— Exercise goal —
Set down, in full, every record in the block.

— Source material —
☆ ☆ ☆ ☆ ☆

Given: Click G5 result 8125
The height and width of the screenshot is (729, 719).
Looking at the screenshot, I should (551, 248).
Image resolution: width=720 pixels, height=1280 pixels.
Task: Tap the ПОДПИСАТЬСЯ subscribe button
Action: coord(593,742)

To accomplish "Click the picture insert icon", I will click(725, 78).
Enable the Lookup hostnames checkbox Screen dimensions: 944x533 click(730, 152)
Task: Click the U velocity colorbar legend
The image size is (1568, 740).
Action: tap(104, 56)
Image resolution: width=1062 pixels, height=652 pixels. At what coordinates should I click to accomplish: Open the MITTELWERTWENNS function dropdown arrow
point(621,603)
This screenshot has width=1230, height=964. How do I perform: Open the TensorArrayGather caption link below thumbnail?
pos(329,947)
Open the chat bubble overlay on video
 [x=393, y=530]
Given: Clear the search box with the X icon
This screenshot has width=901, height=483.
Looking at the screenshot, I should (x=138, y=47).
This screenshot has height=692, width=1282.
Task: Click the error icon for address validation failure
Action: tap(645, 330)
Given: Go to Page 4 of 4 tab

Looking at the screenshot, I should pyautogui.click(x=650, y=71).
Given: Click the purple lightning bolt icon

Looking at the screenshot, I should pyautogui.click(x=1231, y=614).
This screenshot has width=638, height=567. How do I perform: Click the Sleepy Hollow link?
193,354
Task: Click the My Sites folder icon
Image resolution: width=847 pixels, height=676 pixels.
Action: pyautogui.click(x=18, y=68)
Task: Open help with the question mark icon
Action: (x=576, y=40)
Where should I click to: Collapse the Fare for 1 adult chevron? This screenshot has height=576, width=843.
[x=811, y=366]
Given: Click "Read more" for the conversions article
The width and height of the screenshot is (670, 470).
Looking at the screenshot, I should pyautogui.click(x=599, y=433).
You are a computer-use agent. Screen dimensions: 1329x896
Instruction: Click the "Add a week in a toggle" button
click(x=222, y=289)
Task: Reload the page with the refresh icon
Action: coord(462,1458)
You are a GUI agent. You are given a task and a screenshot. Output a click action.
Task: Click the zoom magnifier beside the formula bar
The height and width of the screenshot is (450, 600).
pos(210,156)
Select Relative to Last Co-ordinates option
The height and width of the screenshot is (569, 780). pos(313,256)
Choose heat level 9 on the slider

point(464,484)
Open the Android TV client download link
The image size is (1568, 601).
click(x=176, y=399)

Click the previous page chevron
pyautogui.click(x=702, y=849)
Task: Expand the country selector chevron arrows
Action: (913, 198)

☆ ☆ ☆ ☆ ☆

— Reply to the task —
Given: Click G5 result 8125
The height and width of the screenshot is (729, 719).
Looking at the screenshot, I should (551, 248).
Image resolution: width=720 pixels, height=1280 pixels.
Task: Tap the ПОДПИСАТЬСЯ subscribe button
Action: coord(593,742)

To accomplish "Click the picture insert icon", I will click(725, 78).
Enable the Lookup hostnames checkbox Screen dimensions: 944x533 click(730, 152)
Task: Click the U velocity colorbar legend
The image size is (1568, 740).
Action: tap(104, 56)
Image resolution: width=1062 pixels, height=652 pixels. At what coordinates should I click to accomplish: Open the MITTELWERTWENNS function dropdown arrow
point(621,603)
This screenshot has width=1230, height=964. How do I perform: Open the TensorArrayGather caption link below thumbnail?
pos(329,947)
Open the chat bubble overlay on video
 [x=393, y=530]
Given: Clear the search box with the X icon
This screenshot has width=901, height=483.
Looking at the screenshot, I should (x=138, y=47).
This screenshot has height=692, width=1282.
Task: Click the error icon for address validation failure
Action: tap(645, 330)
Given: Go to Page 4 of 4 tab

Looking at the screenshot, I should pyautogui.click(x=650, y=71).
Given: Click the purple lightning bolt icon

Looking at the screenshot, I should pyautogui.click(x=1231, y=614).
This screenshot has width=638, height=567. How do I perform: Click the Sleepy Hollow link?
193,354
Task: Click the My Sites folder icon
Image resolution: width=847 pixels, height=676 pixels.
Action: pyautogui.click(x=18, y=68)
Task: Open help with the question mark icon
Action: (x=576, y=40)
Where should I click to: Collapse the Fare for 1 adult chevron? This screenshot has height=576, width=843.
[x=811, y=366]
Given: Click "Read more" for the conversions article
The width and height of the screenshot is (670, 470).
Looking at the screenshot, I should pyautogui.click(x=599, y=433).
You are a computer-use agent. Screen dimensions: 1329x896
Instruction: Click the "Add a week in a toggle" button
click(x=222, y=289)
Task: Reload the page with the refresh icon
Action: coord(462,1458)
You are a GUI agent. You are given a task and a screenshot. Output a click action.
Task: Click the zoom magnifier beside the formula bar
The height and width of the screenshot is (450, 600).
pos(210,156)
Select Relative to Last Co-ordinates option
The height and width of the screenshot is (569, 780). pos(313,256)
Choose heat level 9 on the slider

point(464,484)
Open the Android TV client download link
The image size is (1568, 601).
click(x=176, y=399)

Click the previous page chevron
pyautogui.click(x=702, y=849)
Task: Expand the country selector chevron arrows
Action: (913, 198)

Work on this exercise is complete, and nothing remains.